15_kita1_shukakuheki_1 北郭1切岸見所

19_horikiri_dobasi 土橋付き空堀

20_kita2

北郭2切岸見所

23_kita2

北郭2

 

3_2

本郭群概念図

30_dobasi_horikiri 31_tatebori_1 土橋付き縦堀見所

個人的には再訪を果たした形になった山城の一つでもあるが、数年前までは施されていなかった、高さ2m近い獣避けフェンスのお陰で、郭内部も尾根上も東側斜面に移動する事は叶わず、そちらの残存遺構に関しては全く覗く事が出来なかった。

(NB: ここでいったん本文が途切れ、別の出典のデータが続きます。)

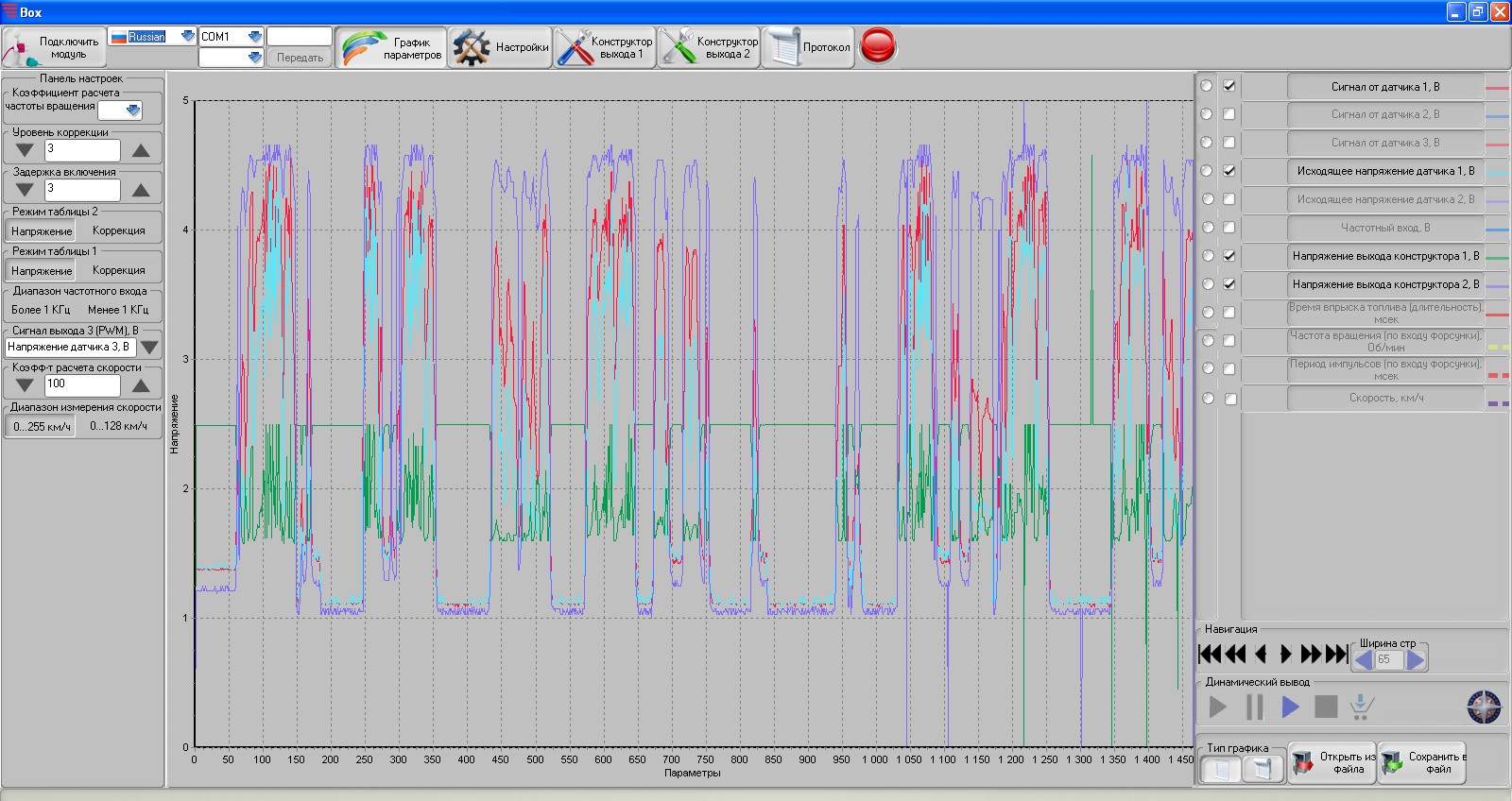Switch to Конструктор выхода 1 tab

coord(605,47)
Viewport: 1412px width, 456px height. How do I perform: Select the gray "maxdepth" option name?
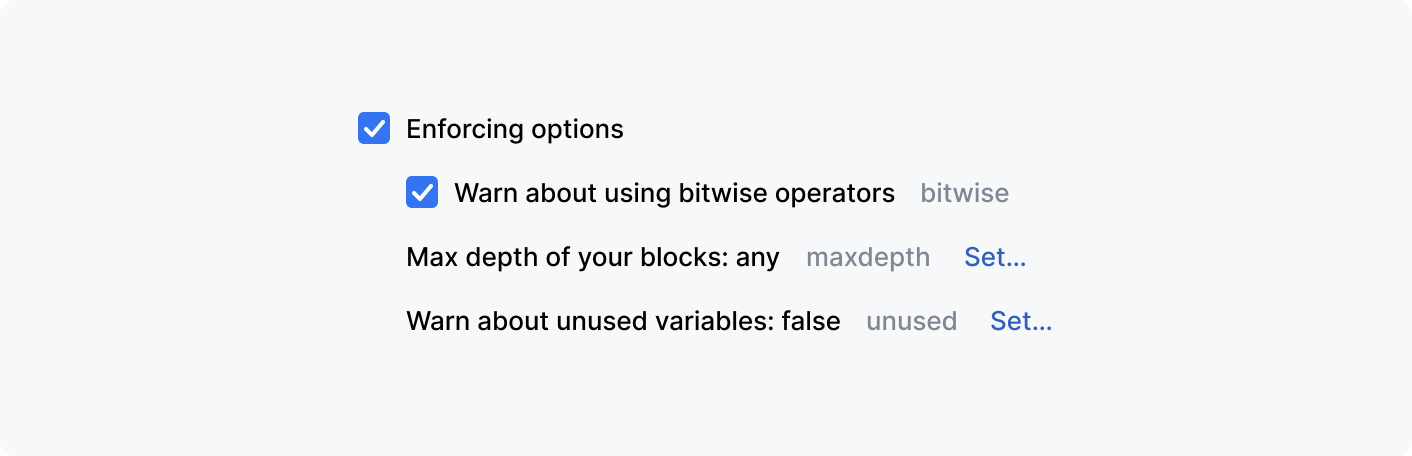[868, 257]
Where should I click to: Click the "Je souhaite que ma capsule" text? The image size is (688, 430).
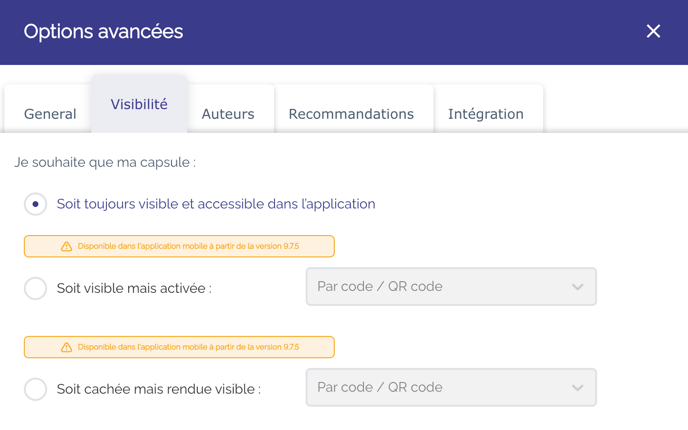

城跡の古い形態や縄張りプランから察しても、そう多くの遺構に巡り合えそうには思われなかったが、これを機に訪ねる用意のある方には、是非この状況を把握して臨んで頂きたい。城跡を個人的に評価すれば、城郭遺構に縄張り妙味や見応えは望めそうにないが、八上城の本質を探る上では、決して避けて通れない山城とも言えるので、当然お薦め出来る城跡という事にはなるだろう。探索冥利に尽きる山城の一つ!

2012年11月13日 (火)

八上城付城の一つ 野間砦跡(兵庫県篠山市)

城跡は兵庫県篠山市野間にあって、ほぼ独立した丘陵上最高所に位置しているが、先にリポート掲載を終えた塚ノ山砦と同様に、八上城と篠山川を隔てて対峙した付城の一つ、勝山城(消滅)の支えとなる砦跡と解釈すればよいものとは思われる。

城跡を訪れるには、先に触れた塚ノ山砦を起点とすれば一目瞭然の位置にあるが、702号線沿いからも窺える案内道標、「鎮守の森公園」が城跡への一番分かり易い入り口となる。現在下草でその周辺は覆われているが、遊歩道に従って上りさえすれば、数分で山上本郭群へは辿り着ける筈である。702号線沿いに充分駐車スペースは確保出来るが、そこから塚ノ山砦を目指して歩いても数分の距離にあるので、二城同日訪問は充分お薦め出来るだろう。尚、城跡西にある「玉照院」側からも遊歩道が敷設されているので参考までに、、、

1route_1_2 登城ルート

6 遊歩道入り口

現状(10月)城跡は、遊歩道から少しでも外れれば下草や低草木で全て覆い尽くされた状にあり、遺構見学としては非常に困難を極める状況となっている。もちろん遊歩道に任せて歩くので移動に難渋する事はないが、そのお陰で今回は郭形状はもちろんの事、その縄張りも掴み切れず、概念図を描き切るまでには至れなかったが、その中で何とか目に留まった遺構だけをここで紹介させて頂く。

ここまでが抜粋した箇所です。